Biancavilla, venerdì protesta degli infermieri dell’ospedale-Covid: “Siamo in pochi e siamo allo stremo”

Sarà una protesta pacifica che non interferirà sul lavoro nei reparti: venerdì 4 dicembre, gli infermieri dell’ospedale Covid di Biancavilla in un sit-in lanceranno un grido d’allarme contro il sovraccarico di lavoro che sono costretti a sopportare da quando il ‘Maria SS. Addolorata’ è diventato l’ospedale che cura i contagiati da Coronavirus.

Gli infermieri che attualmente prestano servizio sono in numero insufficiente rispetto alle esigenze della struttura:

“Questo ospedale – spiega Agatino Neri, infermiere della RSU e dirigente sindacale del Nursind – aveva un organico insufficiente nell’ordinarietà, figuriamoci ora che è stato riconvertito in ospedale Covid.

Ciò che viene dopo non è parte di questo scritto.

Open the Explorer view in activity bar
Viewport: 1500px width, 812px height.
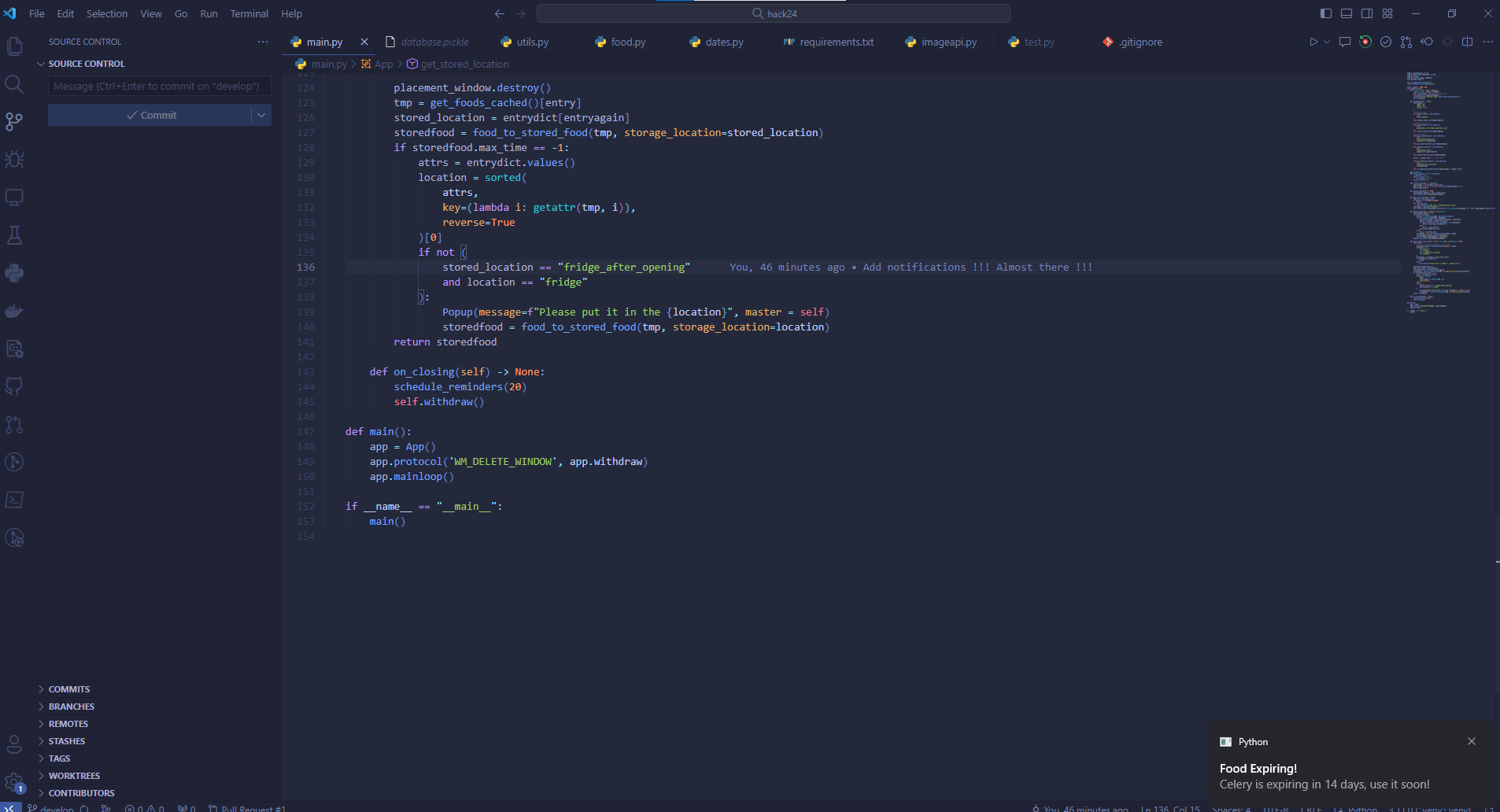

Un unico reparto è stato dislocato su 3 piani:

l’ex ortopedia (10 posti), l’ex chirurgia (14) e l’ex pediatria (7). Questo provoca, dal punto di vista logistico, una dispersione di risorse umane. Lo stress che comporta lavorare con la tuta e con 3 paia di guanti non è lo stesso che lavorare liberamente. Sui 3 reparti siamo attualmente in servizio 26 infermieri. Si tenga conto che per fare ruotare normalmente il personale, ogni reparto ha bisogno di 14 infermieri”.

Sulla  carta gli infermieri in organico sono molti di più, una quarantina circa. Tra soggetti a rischio, inidonei e positivi al Covid, il numero si è abbassato drasticamente a 26 unità. L’azienda sanitaria, a quanto pare, ha mandato un po’ di rinforzi.

“Sappiamo – spiega il rappresentante sindacale -che c’è una ditta esterna che fornisce personale medico, infermieristico e operatori socio sanitari. So che non c’è una continuità assistenziale, questi vengono pagati a ‘gettone’ e gli infermieri sono presenze fugaci. Di infermieri in giro non ce ne sono.

E’ questa l’emergenza più importante, le altre questioni, come la mancanza di spogliatoi, passano in secondo piano rispetto alla questione centrale. In tempi di guerra, perché di questo si tratta, sappiamo adattarci. Ma il personale deve esserci, qui si sta spremendo un limone che è ormai è asciutto”.

Sul piano economico, chiarisce l’esponente sindacale, l’azienda attua in questa emergenza una politica premiante sulla quale c’è da fare qualche rilievo:

“Per il lavoro in più – chiarisce l’infermiere sindacalista – non ci danno non lo straordinario ma dei gettoni in più.

Una cifra più che dignitosa. Il problema è che stanno usando i nostri soldi per pagarci, cioè il fondo di contrattazione. Non usano i fondi Covid come, per esempio, fanno al Policlinico.

E’ una scelta aziendale. E pensare che qui, a tutti i livelli, si lavora alacremente. Un plauso va fatto al direttore sanitario che si è speso tantissimo. Sul piano locale nessuno si è tirato indietro.

Al personale sono stati chiesti sacrifici enormi: ora non ce la facciamo più. C’è bisogno di forze nuove. Siamo in 26 e chiediamo di arrivare a 50 unità per potere respirare”.